Fancy a visit to a genuine, laid-back Kiwi surf town, which boasts some of the best summer weather, warm water and a bucketful of different surf breaks to suit board riders?

Gisborne’s marvellous surf beaches have attracted surfers since the early 1960’s. The coastline is affected by long ocean swells coming from both the east and south so you can usually catch a wave at one of the local beaches. Dawn surfing is a buzz because Gisborne is the first place in the world to see the sunrise each day.

Waikanae Beach is the main town beach and is ideal for beginners to hone their board skills. Wainui Beach (6 kms from Gisborne) is the popular spot for surfers of all levels as it consistently provides good waves throughout the year. The best waves are found off the southern reef systems, known as the Stock Route, offering superb right and left-hand breaks. Have a close look at The Island, 1 km before Wainui, which many locals say holds Gisborne’s longest barrel waves. There are two good left-hand reef breaks here, which fire up in a big southerly swell, but you need to walk and paddle some way to reach the line up.

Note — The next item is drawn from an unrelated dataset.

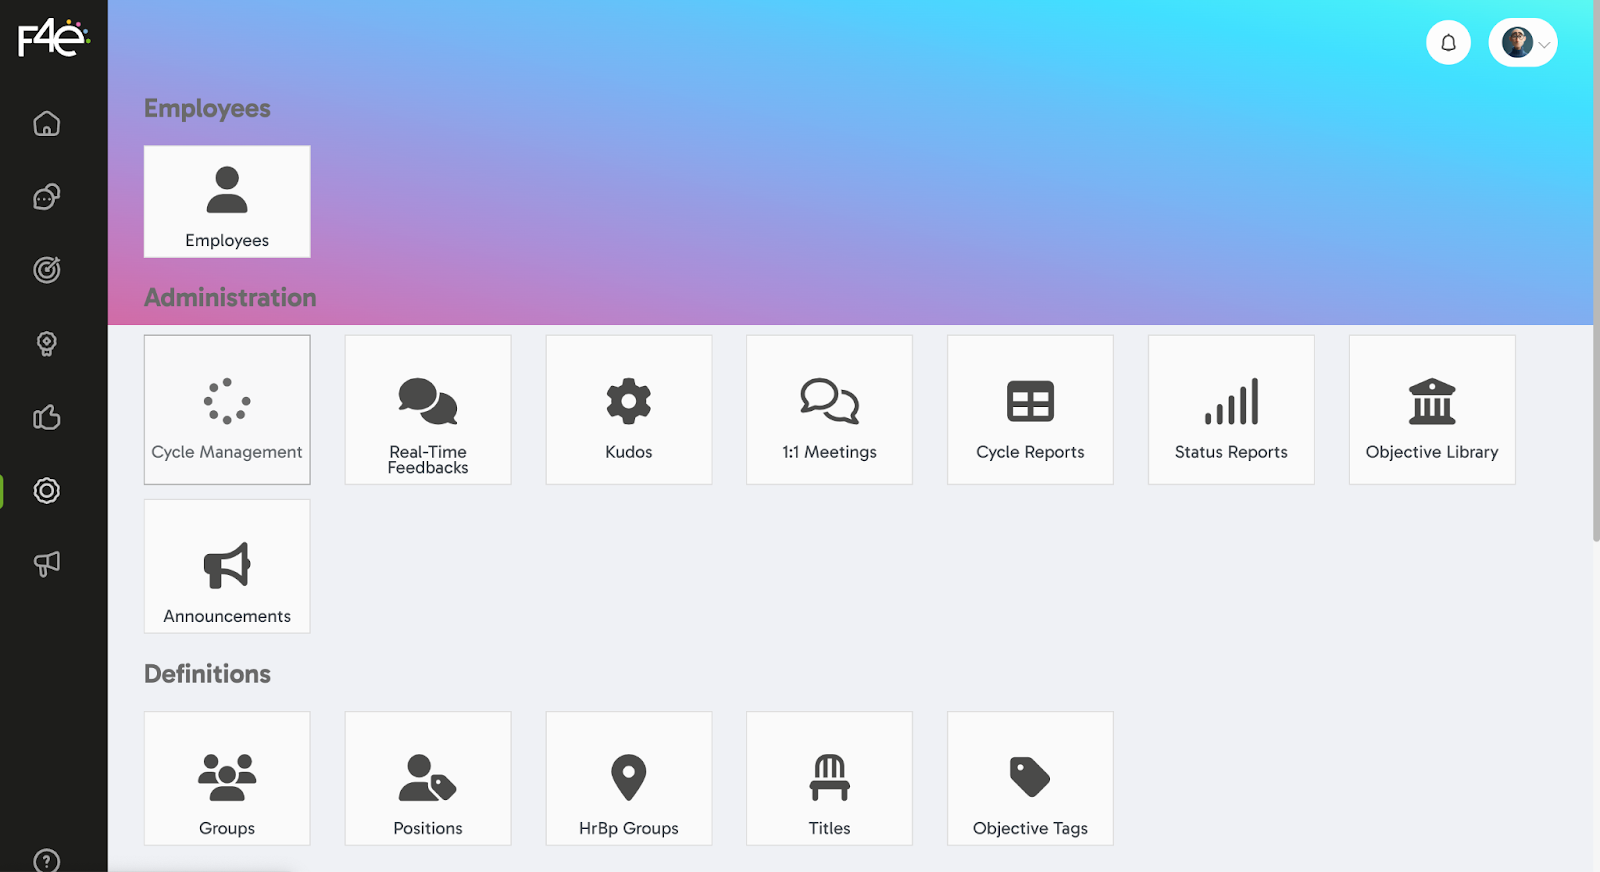Open the HrBp Groups tile
The height and width of the screenshot is (872, 1600).
(x=629, y=778)
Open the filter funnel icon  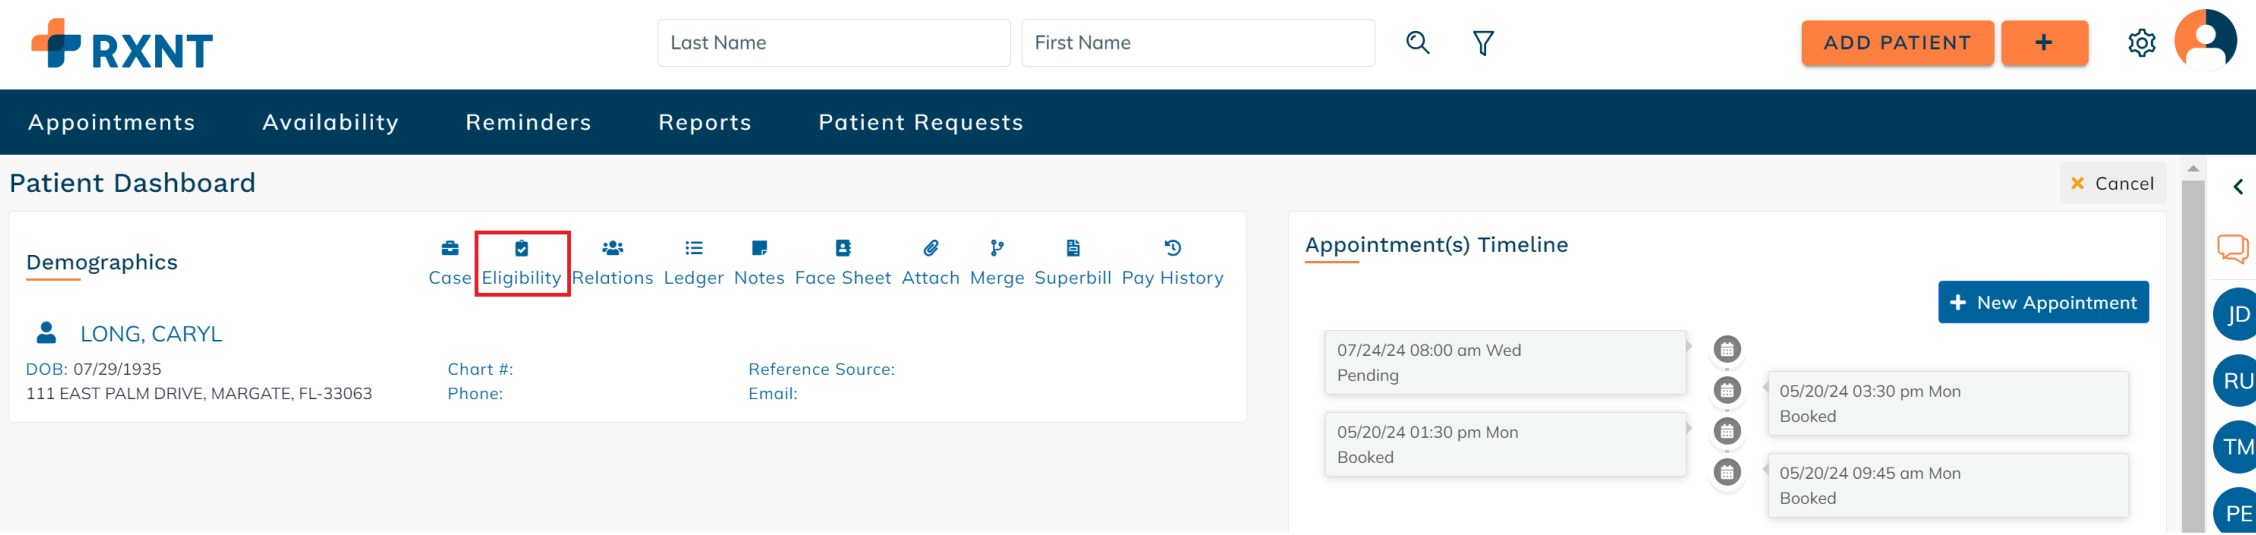click(1483, 43)
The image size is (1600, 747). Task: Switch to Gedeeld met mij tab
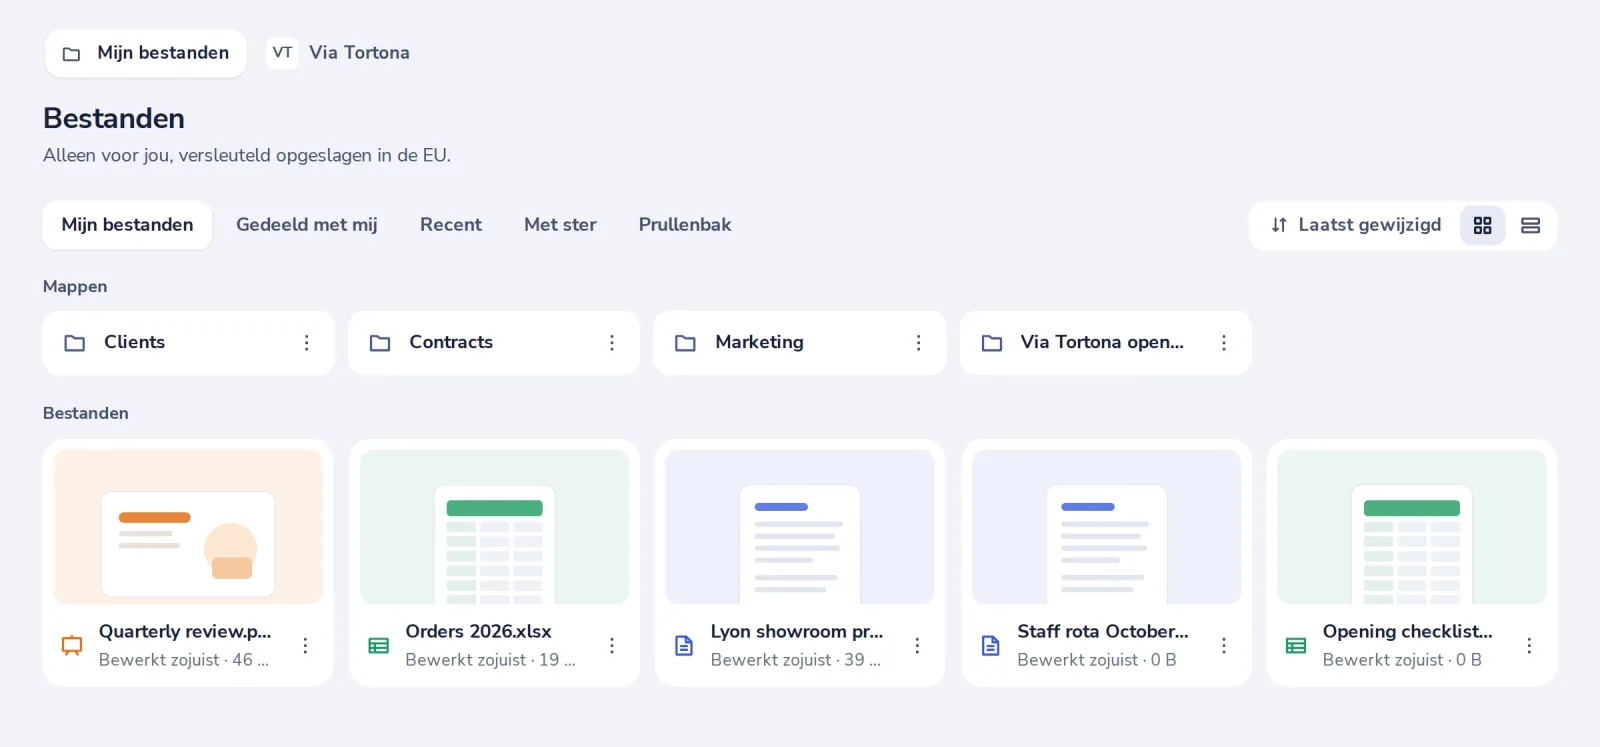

Makorori Point (8 kms from Gisborne) is a famous surf location, which has all the qualities of a perfect surfing hangout. A right-hander breaks over a shallow reef system setting up a long sweeping ride that is a surfer’s dream. Watch for a south or south-east swell and waves around 2 metres from mid to high tide for the epic wave that will replay over and over in your mind.

Makarori Centre is slightly north of the Point and produces good right and left breaks that build up over reefs and sandbars. The best conditions are swells from the south or east at mid to high tide. North Makarori also has the potential for good surf in easterly swells. Pouawa Beach (19 kms north of Gisborne) is another place to try in an easterly swell.

The East Cape area north of Gisborne, is worth a visit as it offers some good beach breaks at Tolaga Bay, Tokomaru Bay, Waipiro Bay and Hicks Bay.